Claire : Claire, parce que je sais désormais qu’elle s’appelle Claire, ne me regarde pas comme un personnage à moitié céleste, en dehors de la réalité. Je sens que dans nos échanges, les choses sont simples. Moi j’aime bien faire mon footing donc il arrivé régulièrement, plusieurs fois par semaine, que je sorte en tenue de sport pour aller faire mon footing. Et quand je croise des paroissiens, j’ai l’impression de sortir d’une autre planète. D’être un peu l’extraterrestre qui vient d’être arrivé sur Terre. Je suis en short, en tee shirt, en baskets et donc les gens ont l’impression qu’ils ont une apparition parce que d’habitude ils me voient en aube, en étole, dans l’église. Comme aussi, le moment où je fais mes courses, ce moment où je croise une paroissienne dans le rayon de supermarché et qu’elle me dit “ah vous faites vos courses ?” Et je dis “bah oui !” Et là, elle se reprend et elle dit “ah bah oui, c’est vrai, il faut bien manger !”. Voilà, donc c’est ce type de moment qui peuvent porter à sourire comme ça mais qui sont finalement lourds à vivre parce qu’on est considéré comme un autre que l’humanité ordinaire. 

Claire : Étant donné que dès petite j’allais sur les genoux des amis prêtres de mes parents, je leur tirais la barbe pour ceux qui avaient la barbe, je les déguisais, je les maquillais.

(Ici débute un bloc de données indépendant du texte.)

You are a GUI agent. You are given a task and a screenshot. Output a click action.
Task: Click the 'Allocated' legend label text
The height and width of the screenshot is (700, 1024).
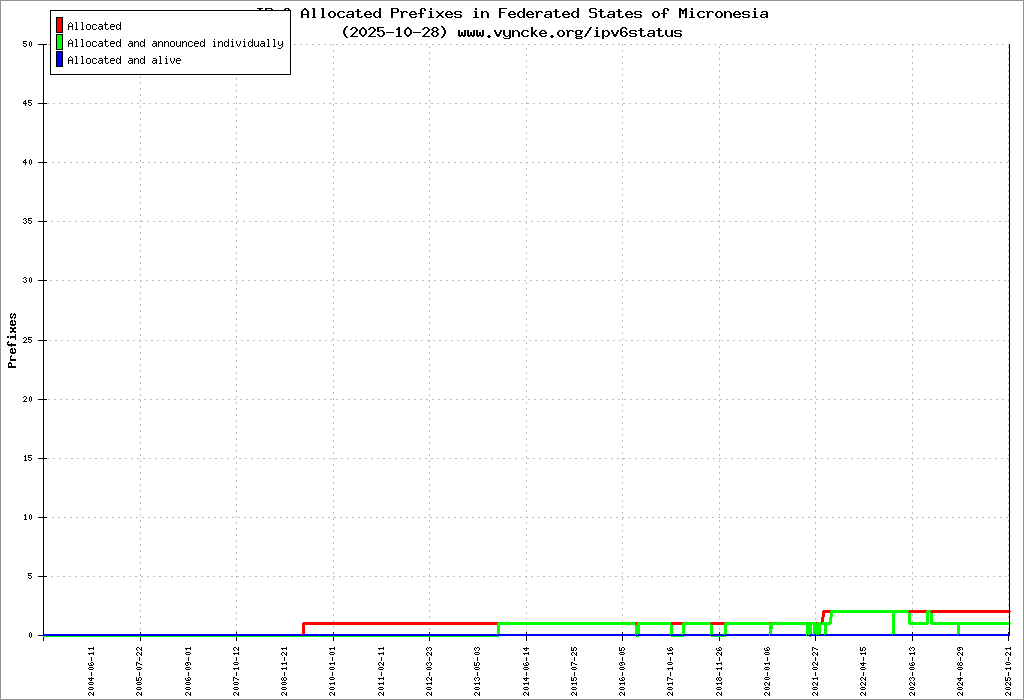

Et voilà, pour moi c’était un peu comme des oncles, des cousins, enfin des gens de la famille. Moi je porte sur lieu un regard qui est d’être humain à être humain. 

Gilles : Fin juin, c’est mon anniversaire et Claire m’invite à venir l’après-midi, un dimanche après-midi pour partager un petit moment. J’arrive en retard rires. J’ai couru, j’arrive en sueur. C’est un après-midi du mois de juin donc il fait chaud. Là j’entre chez Claire, dans sa maison. C’est une atmosphère très familiale, très accueillante. Elle m’offre un livre pour mon anniversaire qui s’appelle “La force de l’amitié”. 

Claire : Je découvre quelqu’un avec qui on a beaucoup de valeurs communes. Puis très vite il doit partir et à partir de ce moment-là, on s’écrit des sms tous les jours. 

Gilles : donc là il y a l’été qui arrive. D’ailleurs, elle me demande de relever son courrier, d’arroser son jardin. Et puis bon bin moi je pars en vacances aussi, donc voilà on échange beaucoup, on s’entend très bien. 

Claire : Un jour j’arrive à la paroisse en pleurs. J’avais mis des lunettes noires parce que je ne voulais pas que les gens remarquent trop, voilà. Avec le père des enfants, même si je prends du recul, malgré tout c’est très tendu, très compliqué. Et tout de suite, Gilles me dit “Viens, viens on va parler”. Et donc il prend le temps, il est là. Et je découvre que oui, on peut s’adresser à des gens sans leur crier dessus quoi…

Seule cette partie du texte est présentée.